--- What the task requires ---
Your answer should be the lines below from the one with "[C20 2616 Ετικετογράφος Open" to the one with "Terms of Service (464, 1601)", both included, given again exactly and with nothing added.

[Material for the task]

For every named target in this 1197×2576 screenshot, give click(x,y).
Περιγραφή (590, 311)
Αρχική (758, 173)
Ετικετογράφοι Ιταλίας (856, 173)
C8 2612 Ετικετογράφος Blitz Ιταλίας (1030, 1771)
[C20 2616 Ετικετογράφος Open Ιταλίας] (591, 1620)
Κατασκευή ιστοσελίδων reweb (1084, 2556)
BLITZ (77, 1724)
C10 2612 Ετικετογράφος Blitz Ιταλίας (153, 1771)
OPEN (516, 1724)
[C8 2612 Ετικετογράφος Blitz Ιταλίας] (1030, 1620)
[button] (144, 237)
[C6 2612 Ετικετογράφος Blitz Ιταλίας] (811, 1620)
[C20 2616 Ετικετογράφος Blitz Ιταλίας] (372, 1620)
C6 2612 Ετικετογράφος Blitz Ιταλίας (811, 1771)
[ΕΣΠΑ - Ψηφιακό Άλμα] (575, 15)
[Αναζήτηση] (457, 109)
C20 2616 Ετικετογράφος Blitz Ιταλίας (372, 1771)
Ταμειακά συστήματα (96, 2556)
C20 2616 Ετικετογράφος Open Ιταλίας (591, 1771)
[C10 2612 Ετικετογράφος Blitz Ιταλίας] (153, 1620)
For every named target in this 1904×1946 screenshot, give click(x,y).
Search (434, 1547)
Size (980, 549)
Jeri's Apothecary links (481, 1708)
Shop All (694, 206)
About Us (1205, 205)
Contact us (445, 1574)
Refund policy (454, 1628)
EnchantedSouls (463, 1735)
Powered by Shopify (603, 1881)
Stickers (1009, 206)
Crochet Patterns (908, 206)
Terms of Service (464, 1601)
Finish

[/Material for the task]

--- Answer ---
[C20 2616 Ετικετογράφος Open Ιταλίας] (591, 1620)
Κατασκευή ιστοσελίδων reweb (1084, 2556)
BLITZ (77, 1724)
C10 2612 Ετικετογράφος Blitz Ιταλίας (153, 1771)
OPEN (516, 1724)
[C8 2612 Ετικετογράφος Blitz Ιταλίας] (1030, 1620)
[button] (144, 237)
[C6 2612 Ετικετογράφος Blitz Ιταλίας] (811, 1620)
[C20 2616 Ετικετογράφος Blitz Ιταλίας] (372, 1620)
C6 2612 Ετικετογράφος Blitz Ιταλίας (811, 1771)
[ΕΣΠΑ - Ψηφιακό Άλμα] (575, 15)
[Αναζήτηση] (457, 109)
C20 2616 Ετικετογράφος Blitz Ιταλίας (372, 1771)
Ταμειακά συστήματα (96, 2556)
C20 2616 Ετικετογράφος Open Ιταλίας (591, 1771)
[C10 2612 Ετικετογράφος Blitz Ιταλίας] (153, 1620)
For every named target in this 1904×1946 screenshot, give click(x,y).
Search (434, 1547)
Size (980, 549)
Jeri's Apothecary links (481, 1708)
Shop All (694, 206)
About Us (1205, 205)
Contact us (445, 1574)
Refund policy (454, 1628)
EnchantedSouls (463, 1735)
Powered by Shopify (603, 1881)
Stickers (1009, 206)
Crochet Patterns (908, 206)
Terms of Service (464, 1601)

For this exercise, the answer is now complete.